People seem oddly optimistic about all of this, but I wouldn’t be surprised if the solution they came up with still wouldn’t work in Linux. I don’t know how exactly they’d do it, but I can imagine some encryption key or hardware nonsense that Linux can’t replicate.
Either way, making all the software developers who insist on messing with the kernel on windows, stop, will be a good thing.
Yeah, “kernel level anticheat” has become a bit of buzzword in the competitive game scene and people just think it’s better without really understanding what that means. Microsoft could do one good thing here and begin blocking that shit.
look at the TF2 bot crisis, some people thought (btw I’m so glad I can say thought and not think) that making VAC kernal level would fix it when in reality like 2 employees could’ve fixed a ton of the botting issues
@savvywolf I imagine that they would instead force them to use a certain API that wouldn’t be so easy to replicate on Linux.
My solution to games not supporting Steam Deck/Linux is to simply not buy/play it. It’s not much but it’s honest work!
Kernel level anti cheat is still bypassed so why do so many people just accept a literal ring-0 rootkit if it doesn’t even axcomplish its intended goal?
Sometimes kernel level anti-cheat is good for the consumer, actually.

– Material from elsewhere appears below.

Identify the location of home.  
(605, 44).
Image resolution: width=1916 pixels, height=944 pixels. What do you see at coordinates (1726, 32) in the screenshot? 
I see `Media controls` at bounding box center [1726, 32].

I was about to relapse and install league of legends, but then vanguard for league was announced, which immediately cured me <3
Microsoft aren’t kicking people out of kernel space but expanding the capabilities in user space to minimize the reasons to need to run security components in kernel mode so they can develop and deploy solutions with minimal risk (no security vendor wants that risk when they’re running on business/enterprise machines like CrowdStrike).
Kicking everyone out of the kernel is a long journey and even Apple, who are much further along this path, still haven’t completely closed the door on kernel extensions. It’ll be several Windows versions yet before kernel drivers are no longer a thing.